Stored data entries
[Start of Attachment]

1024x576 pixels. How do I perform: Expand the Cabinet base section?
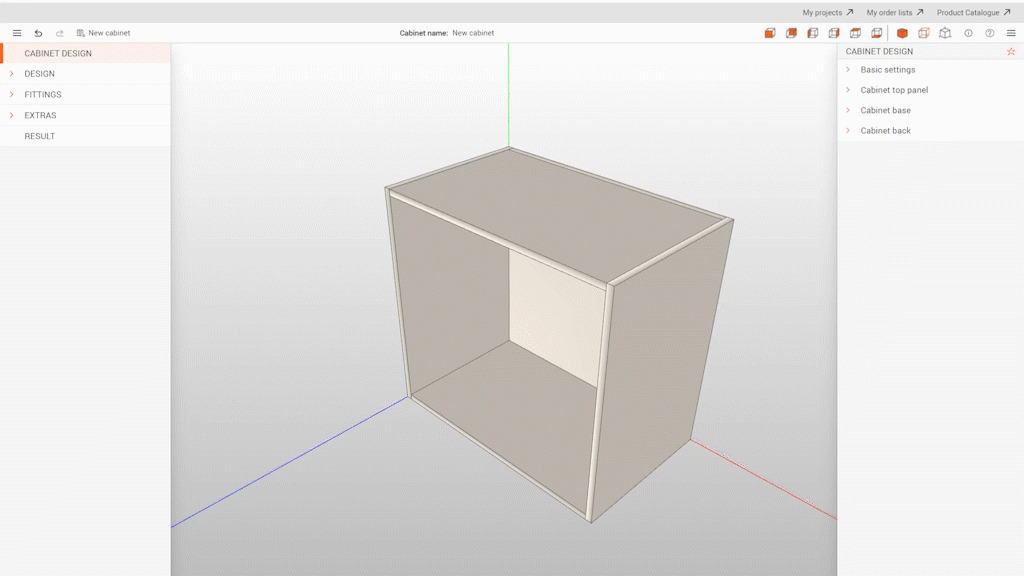884,110
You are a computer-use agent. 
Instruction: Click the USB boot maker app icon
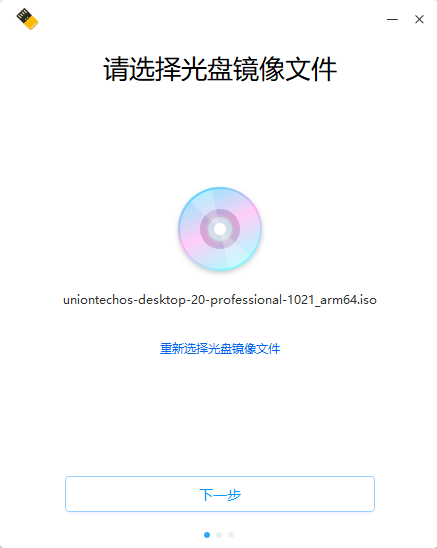[27, 19]
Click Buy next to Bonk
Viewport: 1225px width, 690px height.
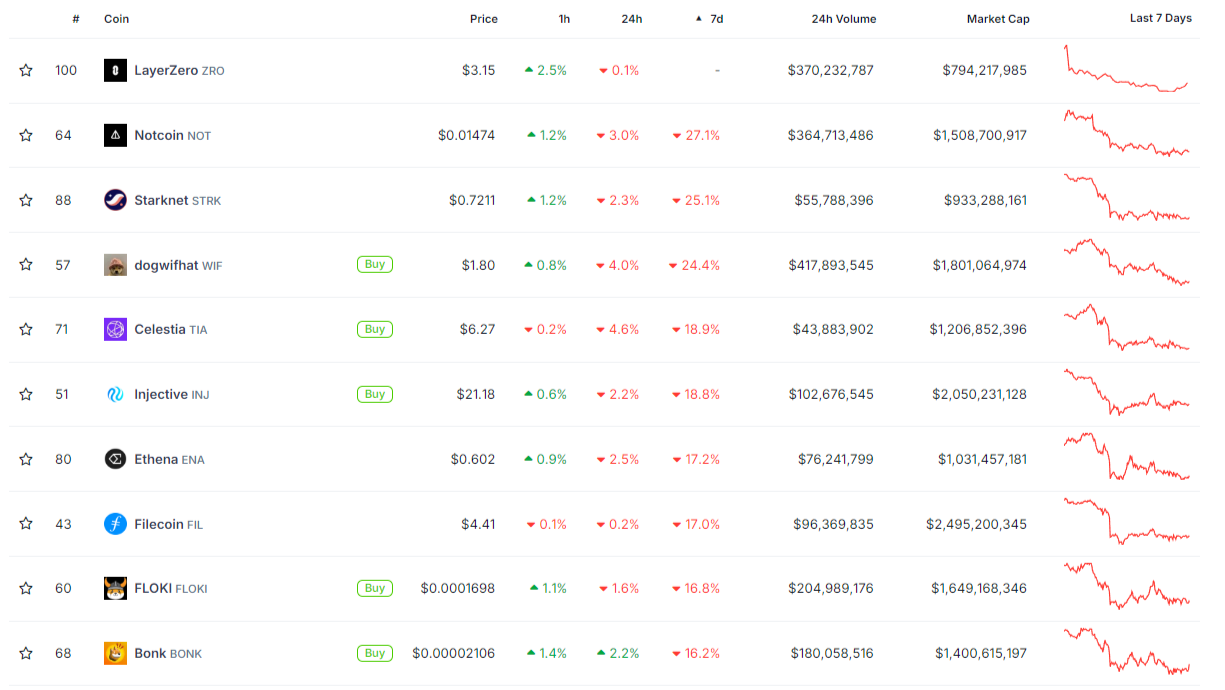(374, 653)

[End of Attachment]

▸ Instructions to follow
A faithful copy of every record is required, with no pictures included.

▸ Result for this task
1024x576 pixels. How do I perform: Expand the Cabinet base section?
884,110
You are a computer-use agent. 
Instruction: Click the USB boot maker app icon
[27, 19]
Click Buy next to Bonk
Viewport: 1225px width, 690px height.
(374, 653)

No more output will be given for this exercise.